Den historischen Besuch absolvierte der alte Papst in Pantoffeln: Gemäß islamischen Brauchs streifte Johannes Paul II. seine Schuhe ab, bevor er die Omaijadenmoschee in der Damaskus betrat. Das Gehen fiel dem von seiner Parkinson-Erkrankung gezeichneten 80-Jährigen schwer, tief gebeugt stützte er sich auf einen Stock. --
--
Das Bauwerk aus dem siebten Jahrhundert zählt mit Mekka, Medina und Jerusalem zu den heiligen Zentren des Islam. In der Moschee befindet sich der Überlieferung zufolge das Grab von Johannes dem Täufer, der von Christen und von Muslimen verehrt wird. Vor dem Schrein verharrte Johannes Paul II. in stillem Gebet. Der Besuch wurde live im Fernsehen übertragen, das Bild vom Händedruck des Papstes mit Großmufti Mohammad Kuftaro ging um die Welt. --
--
Vergebungsbitte --
"Liebe muslimische Freunde", begann der Papst seine Ansprache und ließ den arabischen Gruß "Salem aleikum" folgen: Friede sei mit Euch.

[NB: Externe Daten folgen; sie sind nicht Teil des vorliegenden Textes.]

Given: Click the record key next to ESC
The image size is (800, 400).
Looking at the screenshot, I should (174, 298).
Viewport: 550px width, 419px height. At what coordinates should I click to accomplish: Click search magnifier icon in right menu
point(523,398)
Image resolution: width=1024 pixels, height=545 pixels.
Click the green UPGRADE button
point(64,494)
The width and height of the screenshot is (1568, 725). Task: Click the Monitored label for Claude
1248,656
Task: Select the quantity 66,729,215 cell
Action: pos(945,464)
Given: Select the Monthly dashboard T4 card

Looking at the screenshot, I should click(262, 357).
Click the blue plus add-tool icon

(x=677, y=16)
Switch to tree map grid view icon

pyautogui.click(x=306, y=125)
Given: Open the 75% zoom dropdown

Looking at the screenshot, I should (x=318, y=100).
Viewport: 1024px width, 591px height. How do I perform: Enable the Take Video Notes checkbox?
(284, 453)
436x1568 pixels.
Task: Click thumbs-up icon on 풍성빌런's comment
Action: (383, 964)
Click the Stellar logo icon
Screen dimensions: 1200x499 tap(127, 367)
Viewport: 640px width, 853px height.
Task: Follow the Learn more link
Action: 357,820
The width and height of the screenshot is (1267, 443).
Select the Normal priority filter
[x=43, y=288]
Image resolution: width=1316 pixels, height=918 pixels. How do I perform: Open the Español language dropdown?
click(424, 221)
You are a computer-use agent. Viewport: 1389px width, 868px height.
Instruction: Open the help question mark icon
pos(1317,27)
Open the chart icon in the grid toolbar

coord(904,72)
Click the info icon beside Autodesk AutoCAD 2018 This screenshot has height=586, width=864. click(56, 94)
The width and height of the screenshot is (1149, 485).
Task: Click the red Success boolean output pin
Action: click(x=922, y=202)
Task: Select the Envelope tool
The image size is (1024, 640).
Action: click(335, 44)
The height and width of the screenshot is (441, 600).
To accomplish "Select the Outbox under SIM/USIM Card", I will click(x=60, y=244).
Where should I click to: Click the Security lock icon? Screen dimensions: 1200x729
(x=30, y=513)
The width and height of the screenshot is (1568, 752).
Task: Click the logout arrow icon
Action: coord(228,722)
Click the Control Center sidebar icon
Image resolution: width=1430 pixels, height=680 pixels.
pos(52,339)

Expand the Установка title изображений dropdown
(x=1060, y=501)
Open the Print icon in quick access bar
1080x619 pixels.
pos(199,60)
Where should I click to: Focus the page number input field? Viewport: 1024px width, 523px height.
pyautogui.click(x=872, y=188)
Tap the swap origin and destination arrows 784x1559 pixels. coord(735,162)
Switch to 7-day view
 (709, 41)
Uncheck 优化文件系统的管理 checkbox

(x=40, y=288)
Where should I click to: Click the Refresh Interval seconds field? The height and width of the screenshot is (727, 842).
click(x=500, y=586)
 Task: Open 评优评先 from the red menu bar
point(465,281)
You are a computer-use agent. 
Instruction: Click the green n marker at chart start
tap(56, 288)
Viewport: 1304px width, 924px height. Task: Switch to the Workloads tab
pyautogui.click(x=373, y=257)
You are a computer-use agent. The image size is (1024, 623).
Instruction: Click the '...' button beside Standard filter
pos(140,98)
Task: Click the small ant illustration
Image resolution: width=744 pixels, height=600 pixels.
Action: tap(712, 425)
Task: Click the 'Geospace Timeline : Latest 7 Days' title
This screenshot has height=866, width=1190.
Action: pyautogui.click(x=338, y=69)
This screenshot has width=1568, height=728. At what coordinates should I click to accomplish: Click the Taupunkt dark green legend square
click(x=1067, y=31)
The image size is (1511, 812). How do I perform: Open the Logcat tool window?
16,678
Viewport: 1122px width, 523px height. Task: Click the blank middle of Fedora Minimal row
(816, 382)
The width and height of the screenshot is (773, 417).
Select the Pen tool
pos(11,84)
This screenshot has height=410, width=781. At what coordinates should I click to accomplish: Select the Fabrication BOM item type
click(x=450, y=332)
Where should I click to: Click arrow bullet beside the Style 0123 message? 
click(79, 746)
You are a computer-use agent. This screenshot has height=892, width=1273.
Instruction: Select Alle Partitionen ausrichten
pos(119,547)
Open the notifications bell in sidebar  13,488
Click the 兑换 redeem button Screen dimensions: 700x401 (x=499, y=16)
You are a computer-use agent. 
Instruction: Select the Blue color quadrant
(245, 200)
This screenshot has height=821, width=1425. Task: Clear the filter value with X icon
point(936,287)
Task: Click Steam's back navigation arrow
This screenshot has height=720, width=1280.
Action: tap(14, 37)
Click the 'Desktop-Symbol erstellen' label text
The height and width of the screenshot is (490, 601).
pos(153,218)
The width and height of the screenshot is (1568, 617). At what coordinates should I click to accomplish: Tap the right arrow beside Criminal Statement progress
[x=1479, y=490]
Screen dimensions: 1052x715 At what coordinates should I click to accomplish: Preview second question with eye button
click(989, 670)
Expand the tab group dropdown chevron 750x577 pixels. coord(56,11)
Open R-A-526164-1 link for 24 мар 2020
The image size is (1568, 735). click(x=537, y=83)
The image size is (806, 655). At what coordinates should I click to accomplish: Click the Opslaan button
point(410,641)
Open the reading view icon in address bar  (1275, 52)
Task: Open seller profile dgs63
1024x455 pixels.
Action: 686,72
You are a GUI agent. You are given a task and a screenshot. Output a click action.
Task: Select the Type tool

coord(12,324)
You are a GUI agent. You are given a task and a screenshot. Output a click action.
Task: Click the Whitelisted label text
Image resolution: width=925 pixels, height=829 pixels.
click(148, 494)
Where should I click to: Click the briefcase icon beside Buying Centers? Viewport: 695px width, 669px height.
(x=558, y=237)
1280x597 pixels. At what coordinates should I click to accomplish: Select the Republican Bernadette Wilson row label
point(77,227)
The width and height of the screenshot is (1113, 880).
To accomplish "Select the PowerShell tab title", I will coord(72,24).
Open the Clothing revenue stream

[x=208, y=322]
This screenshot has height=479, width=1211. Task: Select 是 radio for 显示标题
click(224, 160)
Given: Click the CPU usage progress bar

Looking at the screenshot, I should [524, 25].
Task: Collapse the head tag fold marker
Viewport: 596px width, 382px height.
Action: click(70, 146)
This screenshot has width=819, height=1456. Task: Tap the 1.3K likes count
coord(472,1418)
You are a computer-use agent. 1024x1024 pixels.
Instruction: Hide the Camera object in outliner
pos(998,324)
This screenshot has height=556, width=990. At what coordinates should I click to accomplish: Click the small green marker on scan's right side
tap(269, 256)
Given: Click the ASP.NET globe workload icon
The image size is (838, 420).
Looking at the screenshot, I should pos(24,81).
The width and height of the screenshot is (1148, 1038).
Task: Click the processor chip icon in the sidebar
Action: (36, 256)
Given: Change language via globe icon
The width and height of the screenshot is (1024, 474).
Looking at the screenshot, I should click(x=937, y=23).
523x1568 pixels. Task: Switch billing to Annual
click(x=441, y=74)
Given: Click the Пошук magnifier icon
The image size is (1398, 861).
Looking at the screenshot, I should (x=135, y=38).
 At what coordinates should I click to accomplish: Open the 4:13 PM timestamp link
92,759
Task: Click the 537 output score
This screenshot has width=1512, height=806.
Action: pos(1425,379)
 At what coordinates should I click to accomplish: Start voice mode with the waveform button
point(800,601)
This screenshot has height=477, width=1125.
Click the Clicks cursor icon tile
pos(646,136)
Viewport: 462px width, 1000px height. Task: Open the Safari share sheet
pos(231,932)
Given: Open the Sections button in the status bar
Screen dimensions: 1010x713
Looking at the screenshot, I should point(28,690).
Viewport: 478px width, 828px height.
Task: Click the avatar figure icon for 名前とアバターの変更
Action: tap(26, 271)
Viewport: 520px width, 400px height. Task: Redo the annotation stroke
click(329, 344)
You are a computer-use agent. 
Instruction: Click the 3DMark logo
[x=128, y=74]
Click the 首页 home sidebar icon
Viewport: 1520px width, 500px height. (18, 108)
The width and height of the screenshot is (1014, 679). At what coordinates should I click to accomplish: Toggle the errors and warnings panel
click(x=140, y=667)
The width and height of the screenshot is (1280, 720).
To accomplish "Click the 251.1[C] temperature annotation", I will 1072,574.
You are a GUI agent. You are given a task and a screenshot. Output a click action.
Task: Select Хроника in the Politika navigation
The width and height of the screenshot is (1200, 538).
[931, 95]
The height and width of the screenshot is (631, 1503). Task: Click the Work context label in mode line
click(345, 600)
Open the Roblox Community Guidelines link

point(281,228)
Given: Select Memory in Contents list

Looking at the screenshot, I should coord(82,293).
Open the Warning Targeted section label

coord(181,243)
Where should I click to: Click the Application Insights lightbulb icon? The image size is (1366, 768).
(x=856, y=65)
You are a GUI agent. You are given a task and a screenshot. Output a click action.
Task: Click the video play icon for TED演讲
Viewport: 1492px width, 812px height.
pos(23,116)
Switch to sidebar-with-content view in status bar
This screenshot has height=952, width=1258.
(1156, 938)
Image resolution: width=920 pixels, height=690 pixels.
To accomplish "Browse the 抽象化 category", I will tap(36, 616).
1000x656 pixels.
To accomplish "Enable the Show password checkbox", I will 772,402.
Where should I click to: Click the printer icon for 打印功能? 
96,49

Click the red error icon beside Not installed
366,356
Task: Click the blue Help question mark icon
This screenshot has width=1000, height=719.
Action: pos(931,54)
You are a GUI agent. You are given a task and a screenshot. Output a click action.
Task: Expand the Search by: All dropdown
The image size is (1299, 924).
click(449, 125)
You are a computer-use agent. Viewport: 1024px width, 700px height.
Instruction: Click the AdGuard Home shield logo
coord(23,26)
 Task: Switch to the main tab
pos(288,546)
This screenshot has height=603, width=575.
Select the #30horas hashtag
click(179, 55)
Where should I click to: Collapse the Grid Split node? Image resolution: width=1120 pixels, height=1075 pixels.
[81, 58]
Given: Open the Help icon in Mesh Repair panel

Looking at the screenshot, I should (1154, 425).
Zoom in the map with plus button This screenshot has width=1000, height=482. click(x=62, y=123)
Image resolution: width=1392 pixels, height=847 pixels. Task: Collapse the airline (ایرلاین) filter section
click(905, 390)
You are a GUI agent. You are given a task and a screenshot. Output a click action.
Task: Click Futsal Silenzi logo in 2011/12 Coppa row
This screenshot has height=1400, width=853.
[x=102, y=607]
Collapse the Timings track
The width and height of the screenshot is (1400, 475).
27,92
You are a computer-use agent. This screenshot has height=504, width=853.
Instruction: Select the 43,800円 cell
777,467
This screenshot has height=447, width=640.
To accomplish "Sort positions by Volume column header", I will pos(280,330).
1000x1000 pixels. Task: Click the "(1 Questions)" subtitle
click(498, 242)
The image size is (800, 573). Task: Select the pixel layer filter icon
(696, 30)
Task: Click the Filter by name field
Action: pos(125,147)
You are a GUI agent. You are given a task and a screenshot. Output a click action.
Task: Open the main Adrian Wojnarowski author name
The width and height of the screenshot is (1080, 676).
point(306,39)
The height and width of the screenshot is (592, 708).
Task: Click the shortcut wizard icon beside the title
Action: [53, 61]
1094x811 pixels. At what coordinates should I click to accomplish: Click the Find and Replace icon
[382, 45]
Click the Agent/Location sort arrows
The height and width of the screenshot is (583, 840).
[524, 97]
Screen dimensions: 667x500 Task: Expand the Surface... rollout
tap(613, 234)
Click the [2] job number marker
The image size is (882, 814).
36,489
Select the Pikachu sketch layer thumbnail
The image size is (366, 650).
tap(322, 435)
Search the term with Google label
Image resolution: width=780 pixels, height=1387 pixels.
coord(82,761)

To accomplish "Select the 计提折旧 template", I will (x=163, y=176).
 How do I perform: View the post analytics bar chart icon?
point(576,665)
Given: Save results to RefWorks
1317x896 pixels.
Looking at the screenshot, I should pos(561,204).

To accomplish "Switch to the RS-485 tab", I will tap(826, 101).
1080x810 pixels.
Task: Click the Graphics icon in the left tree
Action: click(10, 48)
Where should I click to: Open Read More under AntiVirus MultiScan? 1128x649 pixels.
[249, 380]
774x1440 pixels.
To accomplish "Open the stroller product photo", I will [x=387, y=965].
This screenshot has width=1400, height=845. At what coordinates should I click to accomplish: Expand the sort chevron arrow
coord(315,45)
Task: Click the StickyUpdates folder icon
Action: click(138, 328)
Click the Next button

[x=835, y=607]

Und es war eine Friedensbotschaft, die Johannes Paul mit seinem Moschee-Besuch in die Welt senden wollte. "Es ist für die jungen Menschen von äußerster Wichtigkeit, dass ihnen die Wege des Respekts und des Verständnisses beigebracht werden, damit sie nicht dazu verleitet werden, die Religion selbst zur Förderung oder Rechtfertigung von Hass und Gewalt zu missbrauchen", mahnte er - vier Monate vor den Terroranschlägen vom 11. September in den USA. --
--
Sein Moschee-Besuch solle zur Weiterentwicklung des interreligiösen Dialogs zwischen der katholischen Kirche und dem Islam beitragen, betone Johannes Paul weiter und überraschte mit einer Vergebungsbitte: "Wann immer Muslime und Christen einander gekränkt haben, müssen wir den Allmächtigen dafür um Vergebung bitten und einander die Vergebung anbieten." Kuftaro zeigte sich dankbar für den Papstbesuch und sprach von einem "großartigen Tag für die Moslems in aller Welt". --
--
Folge des Konzils --
Die entscheidende Wende im Verhältnis der katholischen Kirche zum Islam hatte sich freilich schon dreieinhalb Jahrzehnte zuvor ereignet: 1965 während des Zweiten Vatikanischen Konzils mit der Erklärung "Nostra aetate" über das Verhältnis der Kirche zu den nichtchristlichen Religionen. Darin bekundete die Kirche ihre Hochachtung für Muslime und rief dazu auf, sich "aufrichtig um gegenseitiges Verstehen zu bemühen und gemeinsam für Frieden und Freiheit einzutreten". --
--
Das Konzil habe damit einen großen Schritt zur Würdigung des Islam als monotheistische Religion unternommen, sagt der Geschäftsführer der Fachstelle der Deutschen Bischofskonferenz für christlich-islamischen Dialog (Cibedo), Peter Hünseler. Vor diesem Hintergrund sei es neben anderen Entwicklungen, zum Beispiel der Einrichtung des Päpstlichen Rats für den interreligiösen Dialog, nur eine Frage der Zeit gewesen, wann ein Papst mit einer besonderen Geste ein Zeichen setze. Zwar gab es aus Sicht Hünselers für den christlich-islamischen Dialog wichtigere Ereignisse, den Muslimen aber habe der Papstbesuch in der Moschee sehr viel bedeutet: "Wenn ein Papst ein muslimisches Gotteshaus betritt, ist das aus deren Sicht eine wirkliche Würdigung." --
--
Wichtiger Schritt in die Zukunft --
Obwohl es im Vorfeld des Besuchs durchaus kontroverse Diskussionen gegeben habe, seien die Reaktionen weltweit "überwältigend gewesen", erinnert sich der Sprecher der Deutschen Bischofskonferenz, Matthias Kopp, der vor zehn Jahren als Journalist in Damaskus mit dabei war. "Nach den vielen Begegnungen mit Muslimen war der Papst erstmals in eine Moschee gekommen. Das haben Muslime und Kirchenvertreter als wichtigen Schritt in die Zukunft gewertet." --
--
Heute noch sei der Besuch ein "zentrales Element" für das Verhältnis zwischen Kirche und Islam, erläutert Kopp. "Viele muslimische Theologen beziehen sich auf diese Begegnung." Auch der Vorsitzende des Islamrats für die Bundesrepublik, Ali Kizilkaya, sagt, der Moschee-Besuch Johannes Pauls vor zehn Jahren sei ein "wichtiges Signal" gewesen: "Solche Besuche zeigen den gegenseitigen Respekt."